**SUPPLIED PASSAGE:**

__________________________________________________

Sunday, July 21, 2019

Ernest Hemingway On Life And Being A Writer


On the anniversary of the late, great writer Ernest Hemingway’s birthday, below are some of his most famous thoughts on life and being a writer:

In The Old Man and the Sea, Hemingway has his character Santiago say, “A man can be destroyed but not defeated.” 

The world breaks everyone, and afterwards, many are strong at the broken places.

The most painful thing is losing yourself in the process of loving someone too much, and forgetting that you are special too.

There is nothing noble in being superior to your fellow man; true nobility is being superior to your former self.

All good books are alike in that they are truer than if they had really happened and after you are finished reading one you will feel that all that happened to you and afterwards it all belongs to you: the good and the bad, the ecstasy, the remorse and sorrow, the people and the places and how the weather was. If you can get so that you can give that to people, then you are a writer.

__________________________________________________

**SUPPLIED DATA:**

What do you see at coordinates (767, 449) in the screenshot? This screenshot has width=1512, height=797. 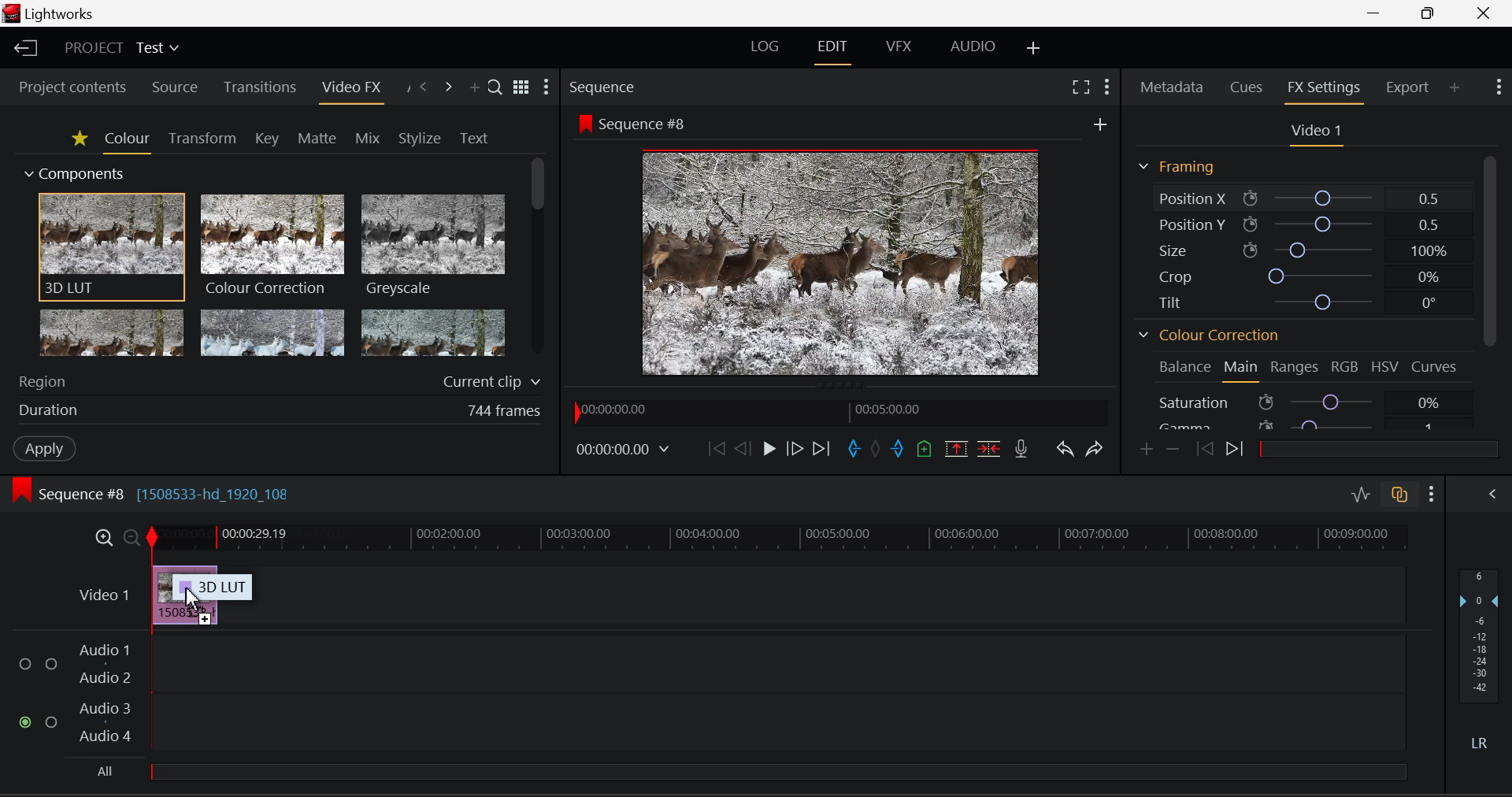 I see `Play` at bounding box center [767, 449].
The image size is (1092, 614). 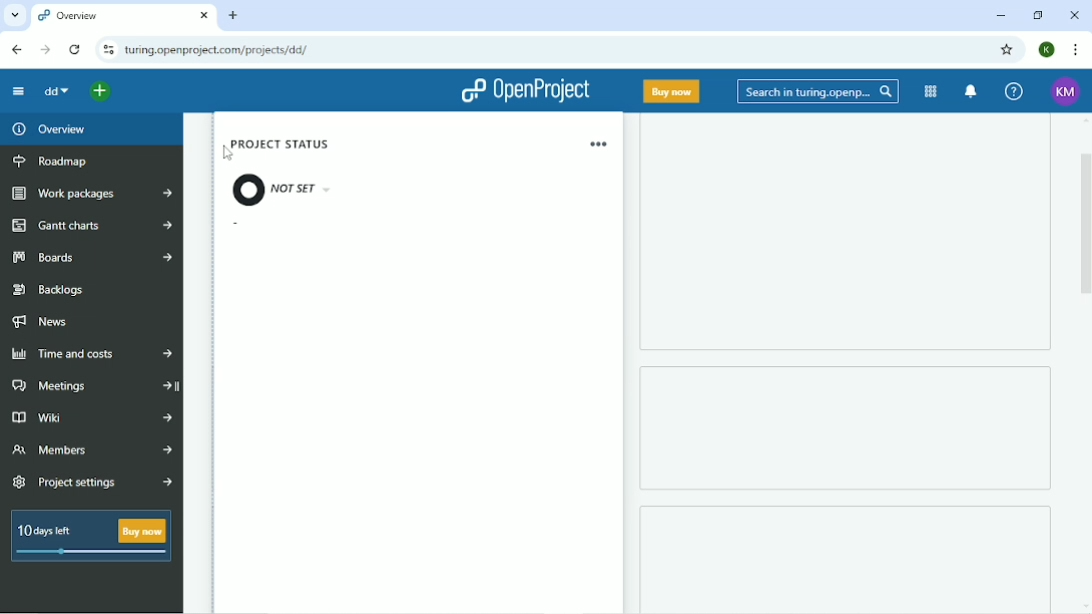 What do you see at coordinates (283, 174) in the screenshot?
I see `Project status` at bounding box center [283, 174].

__________________________________________________

**WORK INSTRUCTIONS:**
(1) In the Hemingway post, what things does the final quotation say come to belong to you after you finish a good book? List every one.
(2) Supply the next part of the Hemingway post, starting after its final quotation.
The data has nothing to do with the Hemingway post.

**RESPONSES FOR EACH TASK:**
(1) The good, the bad, the ecstasy, the remorse, sorrow, the people, the places, and how the weather was.

(2)
Every day is a new day. It is better to be lucky. But I would rather be exact. Then when luck comes you are ready.

Every man's life ends the same way. It is only the details of how he lived and how he died that distinguish one man from another.

There is no friend as loyal as a book.

You can't get away from yourself by moving from one place to another.

Forget your personal tragedy. We are all bitched from the start and you especially have to be hurt like hell before you can write seriously. But when you get the damned hurt, use it-don't cheat with it.

Ernest Hemingway defined the word "courage" as "grace under pressure". When describing someone he considered to be a hero, Hemingway wrote that his hero is: "... a man who lives correctly, following the ideals of honor, courage and endurance in a world that is sometimes chaotic, often stressful, and always painful."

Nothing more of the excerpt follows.